Records from a dataset:
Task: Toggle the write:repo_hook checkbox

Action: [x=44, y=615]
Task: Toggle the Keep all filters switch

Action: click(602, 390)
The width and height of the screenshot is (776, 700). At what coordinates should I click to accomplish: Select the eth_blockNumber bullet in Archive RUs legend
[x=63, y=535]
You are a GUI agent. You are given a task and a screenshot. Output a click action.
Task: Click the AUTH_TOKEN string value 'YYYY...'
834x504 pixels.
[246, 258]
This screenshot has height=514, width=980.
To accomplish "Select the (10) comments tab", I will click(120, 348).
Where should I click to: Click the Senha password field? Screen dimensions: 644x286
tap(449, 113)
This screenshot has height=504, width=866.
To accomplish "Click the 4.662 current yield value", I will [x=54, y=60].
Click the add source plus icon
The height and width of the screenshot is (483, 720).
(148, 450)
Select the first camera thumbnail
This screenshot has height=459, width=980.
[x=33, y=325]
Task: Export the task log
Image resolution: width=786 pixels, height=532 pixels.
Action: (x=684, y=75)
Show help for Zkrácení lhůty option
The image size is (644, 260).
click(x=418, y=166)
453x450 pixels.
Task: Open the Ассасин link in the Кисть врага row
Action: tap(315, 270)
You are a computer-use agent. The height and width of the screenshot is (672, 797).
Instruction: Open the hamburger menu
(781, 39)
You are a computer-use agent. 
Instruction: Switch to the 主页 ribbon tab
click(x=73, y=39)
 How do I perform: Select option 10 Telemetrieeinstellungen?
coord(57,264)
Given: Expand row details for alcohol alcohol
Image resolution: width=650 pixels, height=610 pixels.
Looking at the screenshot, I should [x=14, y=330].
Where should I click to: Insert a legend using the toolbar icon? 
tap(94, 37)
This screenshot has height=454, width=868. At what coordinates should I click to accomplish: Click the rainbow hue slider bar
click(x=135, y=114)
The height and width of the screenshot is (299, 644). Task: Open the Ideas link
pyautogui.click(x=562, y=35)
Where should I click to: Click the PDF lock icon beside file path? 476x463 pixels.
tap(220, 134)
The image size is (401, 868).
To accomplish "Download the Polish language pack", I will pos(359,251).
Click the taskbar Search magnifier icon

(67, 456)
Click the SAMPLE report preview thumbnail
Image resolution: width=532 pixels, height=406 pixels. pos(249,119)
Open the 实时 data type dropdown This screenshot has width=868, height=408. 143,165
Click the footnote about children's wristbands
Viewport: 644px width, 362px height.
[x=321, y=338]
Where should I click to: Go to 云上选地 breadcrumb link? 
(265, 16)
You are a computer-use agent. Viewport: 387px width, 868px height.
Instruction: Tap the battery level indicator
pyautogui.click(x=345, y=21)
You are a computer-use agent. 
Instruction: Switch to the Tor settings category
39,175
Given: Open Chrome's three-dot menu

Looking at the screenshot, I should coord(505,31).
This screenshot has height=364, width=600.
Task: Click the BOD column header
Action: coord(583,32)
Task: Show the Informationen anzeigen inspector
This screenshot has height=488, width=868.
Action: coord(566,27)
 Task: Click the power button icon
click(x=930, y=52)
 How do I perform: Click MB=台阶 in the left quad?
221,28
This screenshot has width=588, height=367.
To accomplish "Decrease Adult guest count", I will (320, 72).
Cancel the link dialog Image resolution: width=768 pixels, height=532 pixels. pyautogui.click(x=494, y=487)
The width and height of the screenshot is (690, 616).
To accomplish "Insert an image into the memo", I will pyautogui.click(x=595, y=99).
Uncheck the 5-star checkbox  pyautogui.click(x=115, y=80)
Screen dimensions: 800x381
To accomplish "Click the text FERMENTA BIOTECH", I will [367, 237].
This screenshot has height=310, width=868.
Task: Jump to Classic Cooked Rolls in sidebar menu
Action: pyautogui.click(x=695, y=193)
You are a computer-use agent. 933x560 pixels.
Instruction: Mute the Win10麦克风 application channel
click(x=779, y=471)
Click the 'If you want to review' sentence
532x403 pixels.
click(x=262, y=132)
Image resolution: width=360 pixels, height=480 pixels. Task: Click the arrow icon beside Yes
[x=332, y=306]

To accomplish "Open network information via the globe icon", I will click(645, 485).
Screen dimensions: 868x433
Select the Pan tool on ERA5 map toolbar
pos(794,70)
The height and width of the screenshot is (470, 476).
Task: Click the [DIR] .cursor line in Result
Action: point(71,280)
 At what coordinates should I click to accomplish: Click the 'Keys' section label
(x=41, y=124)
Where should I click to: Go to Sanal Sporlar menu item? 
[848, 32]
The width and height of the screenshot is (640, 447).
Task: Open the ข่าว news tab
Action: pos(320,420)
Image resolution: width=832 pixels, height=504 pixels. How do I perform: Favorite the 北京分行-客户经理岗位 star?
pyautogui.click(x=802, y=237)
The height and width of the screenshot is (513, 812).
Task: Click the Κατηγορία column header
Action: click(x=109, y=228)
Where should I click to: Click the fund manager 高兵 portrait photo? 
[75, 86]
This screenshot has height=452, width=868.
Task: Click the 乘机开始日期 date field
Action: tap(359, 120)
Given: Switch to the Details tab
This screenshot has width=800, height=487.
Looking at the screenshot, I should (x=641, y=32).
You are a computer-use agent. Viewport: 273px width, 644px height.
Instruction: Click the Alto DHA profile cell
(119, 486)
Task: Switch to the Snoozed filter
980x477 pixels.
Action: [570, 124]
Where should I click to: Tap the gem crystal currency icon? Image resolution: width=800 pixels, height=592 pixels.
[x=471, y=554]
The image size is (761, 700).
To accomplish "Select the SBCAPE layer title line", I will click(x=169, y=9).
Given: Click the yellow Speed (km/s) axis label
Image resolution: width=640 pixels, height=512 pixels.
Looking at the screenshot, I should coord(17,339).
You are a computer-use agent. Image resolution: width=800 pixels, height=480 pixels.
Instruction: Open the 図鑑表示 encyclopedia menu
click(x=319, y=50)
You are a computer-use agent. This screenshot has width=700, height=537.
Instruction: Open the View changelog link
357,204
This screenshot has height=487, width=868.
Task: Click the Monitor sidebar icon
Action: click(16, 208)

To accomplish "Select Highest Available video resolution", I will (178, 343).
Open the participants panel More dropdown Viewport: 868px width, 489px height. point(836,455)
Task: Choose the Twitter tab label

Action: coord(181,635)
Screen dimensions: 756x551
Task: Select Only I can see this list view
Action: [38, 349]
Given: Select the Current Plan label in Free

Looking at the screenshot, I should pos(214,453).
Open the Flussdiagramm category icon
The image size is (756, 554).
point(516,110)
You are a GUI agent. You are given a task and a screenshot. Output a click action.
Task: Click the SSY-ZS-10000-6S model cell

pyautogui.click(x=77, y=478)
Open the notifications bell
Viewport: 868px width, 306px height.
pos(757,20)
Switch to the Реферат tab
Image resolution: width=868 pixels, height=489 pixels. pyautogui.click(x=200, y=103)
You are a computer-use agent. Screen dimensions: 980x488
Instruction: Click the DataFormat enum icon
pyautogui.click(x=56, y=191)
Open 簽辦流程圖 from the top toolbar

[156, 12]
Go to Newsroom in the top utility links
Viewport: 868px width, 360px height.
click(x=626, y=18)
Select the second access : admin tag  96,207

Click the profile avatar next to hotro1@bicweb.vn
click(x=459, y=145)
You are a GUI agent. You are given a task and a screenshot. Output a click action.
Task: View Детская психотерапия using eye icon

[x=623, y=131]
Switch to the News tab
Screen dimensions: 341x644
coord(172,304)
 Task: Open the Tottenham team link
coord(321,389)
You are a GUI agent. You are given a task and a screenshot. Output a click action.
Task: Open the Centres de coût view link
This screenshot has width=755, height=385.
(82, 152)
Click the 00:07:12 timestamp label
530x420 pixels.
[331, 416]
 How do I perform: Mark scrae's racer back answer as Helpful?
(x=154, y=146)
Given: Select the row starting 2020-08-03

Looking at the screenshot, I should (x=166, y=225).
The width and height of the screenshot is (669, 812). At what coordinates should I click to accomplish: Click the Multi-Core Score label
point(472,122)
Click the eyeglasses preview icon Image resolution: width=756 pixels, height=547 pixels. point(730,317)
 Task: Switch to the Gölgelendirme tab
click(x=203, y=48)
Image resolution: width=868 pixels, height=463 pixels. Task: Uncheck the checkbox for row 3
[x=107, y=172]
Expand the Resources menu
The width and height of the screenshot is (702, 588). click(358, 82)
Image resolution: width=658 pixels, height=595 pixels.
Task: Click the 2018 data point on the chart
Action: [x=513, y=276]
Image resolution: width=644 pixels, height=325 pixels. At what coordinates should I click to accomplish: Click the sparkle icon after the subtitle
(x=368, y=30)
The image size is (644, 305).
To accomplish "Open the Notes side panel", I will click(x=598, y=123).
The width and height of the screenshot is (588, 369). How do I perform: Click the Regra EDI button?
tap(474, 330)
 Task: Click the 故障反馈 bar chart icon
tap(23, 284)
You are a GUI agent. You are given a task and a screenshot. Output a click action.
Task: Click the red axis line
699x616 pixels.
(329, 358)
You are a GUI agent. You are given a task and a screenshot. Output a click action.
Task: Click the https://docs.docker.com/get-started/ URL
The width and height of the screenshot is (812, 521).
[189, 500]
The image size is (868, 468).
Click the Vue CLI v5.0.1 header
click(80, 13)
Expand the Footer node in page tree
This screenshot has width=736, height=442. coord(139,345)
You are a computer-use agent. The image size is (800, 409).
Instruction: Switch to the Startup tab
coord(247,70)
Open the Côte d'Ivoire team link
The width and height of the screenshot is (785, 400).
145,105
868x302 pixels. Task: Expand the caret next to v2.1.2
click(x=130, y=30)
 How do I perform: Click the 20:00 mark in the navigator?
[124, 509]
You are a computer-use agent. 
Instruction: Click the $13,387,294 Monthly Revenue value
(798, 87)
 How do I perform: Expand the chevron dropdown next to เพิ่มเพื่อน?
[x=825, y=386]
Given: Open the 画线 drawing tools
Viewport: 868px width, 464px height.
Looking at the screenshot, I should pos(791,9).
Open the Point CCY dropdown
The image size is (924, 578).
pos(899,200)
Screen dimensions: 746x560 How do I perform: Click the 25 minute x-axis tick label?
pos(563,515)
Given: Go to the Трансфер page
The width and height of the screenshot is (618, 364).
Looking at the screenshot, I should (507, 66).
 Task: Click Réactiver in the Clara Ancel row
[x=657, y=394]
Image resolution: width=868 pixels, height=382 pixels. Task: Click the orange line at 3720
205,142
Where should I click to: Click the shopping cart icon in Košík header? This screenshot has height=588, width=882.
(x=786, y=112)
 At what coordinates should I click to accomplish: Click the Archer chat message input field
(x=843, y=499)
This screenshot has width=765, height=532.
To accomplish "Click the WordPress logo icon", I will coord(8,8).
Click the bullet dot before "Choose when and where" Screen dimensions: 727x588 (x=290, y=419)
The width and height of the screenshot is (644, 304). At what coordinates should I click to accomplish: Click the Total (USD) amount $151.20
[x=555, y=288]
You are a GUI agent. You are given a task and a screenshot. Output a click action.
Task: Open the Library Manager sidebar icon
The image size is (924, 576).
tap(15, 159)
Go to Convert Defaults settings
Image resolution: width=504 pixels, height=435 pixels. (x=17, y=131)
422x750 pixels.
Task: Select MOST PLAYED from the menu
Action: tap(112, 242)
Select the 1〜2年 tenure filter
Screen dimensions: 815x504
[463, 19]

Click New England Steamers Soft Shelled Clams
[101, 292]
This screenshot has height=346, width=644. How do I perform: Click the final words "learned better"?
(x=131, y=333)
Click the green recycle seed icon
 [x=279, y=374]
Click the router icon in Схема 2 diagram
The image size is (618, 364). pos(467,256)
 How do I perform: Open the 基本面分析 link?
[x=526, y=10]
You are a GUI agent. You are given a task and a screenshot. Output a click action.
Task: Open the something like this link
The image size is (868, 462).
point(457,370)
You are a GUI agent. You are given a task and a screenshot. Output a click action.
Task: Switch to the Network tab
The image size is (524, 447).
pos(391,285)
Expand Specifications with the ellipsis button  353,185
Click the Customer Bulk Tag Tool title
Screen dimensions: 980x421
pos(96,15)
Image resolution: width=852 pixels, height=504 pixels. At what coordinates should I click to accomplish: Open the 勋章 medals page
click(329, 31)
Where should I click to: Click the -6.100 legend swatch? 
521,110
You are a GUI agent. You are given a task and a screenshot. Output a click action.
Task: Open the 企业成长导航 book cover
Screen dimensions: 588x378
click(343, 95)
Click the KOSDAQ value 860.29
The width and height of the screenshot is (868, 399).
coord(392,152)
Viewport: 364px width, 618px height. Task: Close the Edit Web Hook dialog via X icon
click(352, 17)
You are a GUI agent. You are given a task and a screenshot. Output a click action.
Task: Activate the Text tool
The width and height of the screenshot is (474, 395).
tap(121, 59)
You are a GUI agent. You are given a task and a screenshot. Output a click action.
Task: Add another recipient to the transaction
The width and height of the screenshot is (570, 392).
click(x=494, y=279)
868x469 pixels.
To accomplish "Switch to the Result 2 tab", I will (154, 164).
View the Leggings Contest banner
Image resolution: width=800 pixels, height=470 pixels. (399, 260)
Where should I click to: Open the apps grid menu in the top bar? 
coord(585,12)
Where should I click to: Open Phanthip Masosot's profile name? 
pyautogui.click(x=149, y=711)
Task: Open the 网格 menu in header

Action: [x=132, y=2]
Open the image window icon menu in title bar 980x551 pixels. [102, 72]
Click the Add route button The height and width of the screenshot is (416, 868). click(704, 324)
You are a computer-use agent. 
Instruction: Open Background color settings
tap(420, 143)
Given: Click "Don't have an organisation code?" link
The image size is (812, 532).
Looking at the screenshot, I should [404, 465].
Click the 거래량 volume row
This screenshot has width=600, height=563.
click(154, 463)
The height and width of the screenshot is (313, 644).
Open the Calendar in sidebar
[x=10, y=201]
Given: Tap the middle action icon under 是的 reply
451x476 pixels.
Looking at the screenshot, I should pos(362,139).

» PROBLEM DESCRIPTION
Pull every line with the string "panel" from the data above.

» TASK RESPONSE
Open the participants panel More dropdown Viewport: 868px width, 489px height. point(836,455)
To accomplish "Open the Notes side panel", I will click(x=598, y=123).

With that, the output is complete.